[Critique] L’ Affaire SK1

Synopsis

Paris, 1991. Franck Magne, un jeune inspecteur fait ses premiers pas à la Police Judiciaire, 36 quai des Orfèvres, Brigade Criminelle. Sa première enquête porte sur l’assassinat d’une jeune fille. Son travail l’amène à étudier des dossiers similaires qu’il est le seul à connecter ensemble. Il est vite confronté à la réalité du travail d’enquêteur : le manque de moyens, les longs horaires, la bureaucratie… Pendant 8 ans, obsédé par cette enquête, il traquera ce tueur en série auquel personne ne croit. Au fil d’une décennie, les victimes se multiplient. Les pistes se brouillent. Les meurtres sauvages se rapprochent. Franck Magne traque le monstre qui se dessine pour le stopper. Le policier de la Brigade Criminelle devient l’architecte de l’enquête la plus complexe et la plus vaste qu’ait jamais connu la police judiciaire française. Il va croiser la route de Frédérique Pons, une avocate passionnée, décidée à comprendre le destin de l’homme qui se cache derrière cet assassin sans pitié. Une plongée au cœur de 10 ans d’enquête, au milieu de policiers opiniâtres, de juges déterminés, de policiers scientifiques consciencieux, d’avocats ardents qui, tous, resteront marqués par cette affaire devenue retentissante : « l’affaire Guy Georges, le tueur de l’est parisien ».

Mon avis

Pas très fan au départ des histoires portant sur les criminels et leurs crimes déclinés en émission radio ou tv, je me rendais au visionnage du film néanmoins sans à priori.

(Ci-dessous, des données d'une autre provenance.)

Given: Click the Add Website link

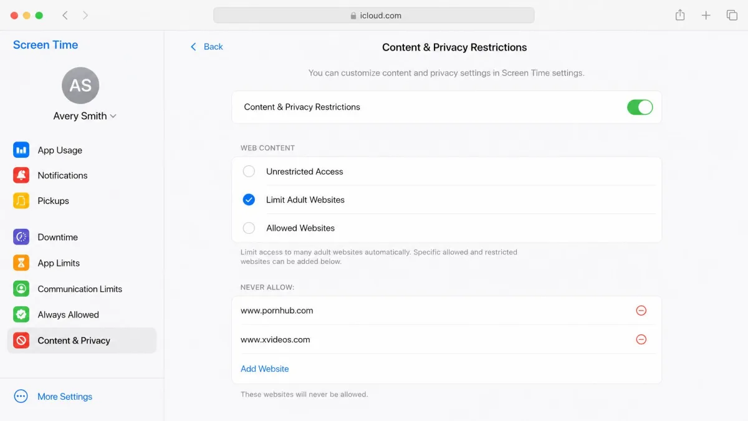Looking at the screenshot, I should [265, 369].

Rapidement, nous voilà plongé dans l’affaire Guy Georges qui remonte déjà à plusieurs années. Une plongée dans les services du 36 quai des orfèvres plus que dans la vie de Guy Georges nous immerge dans cette histoire terrifiante. L’affaire Guy Georges se raconte à travers sa traque qui mobilisera 4000 policiers.

Dans ce film, on constate que la traque devient obsessionnelle pour les policiers du 36 quai des Orfèvres, impactant la vie professionnelle et familiale de ces hommes mais aussi de leurs esprits.

D’ailleurs, cette affaire ne s’est pas fait sans heurts puisque plusieurs innocents furent arrêtés, interrogés, broyés psychologiquement en espérant qu’ils signent d’éventuels aveux alors que le vrai coupable courait toujours….  On peut s’interroger sur ces méthodes policières.

Raphaël Personnaz qui incarne le jeune inspecteur réussit très bien à endosser son rôle d’enquêteur. Pour cela, il a rencontré l’inspecteur chargé de l’affaire à l’époque.

En résumé

L’affaire SK1 a le mérite de nous rappeler une histoire qui a secoué la France pendant plusieurs années. On pensera à toutes les femmes victimes de Guy Georges mais aussi à la seule rescapé de ce tueur en série. Le film s’est essayé a être le plus réaliste possible avec notamment les scènes du tribunal tournée dans la vraie salle du procès. L’affaire SK1 se place du coté des policiers, des avocats du criminel et laisse la parole à Guy Georges avec parcimonie mais de façon très forte.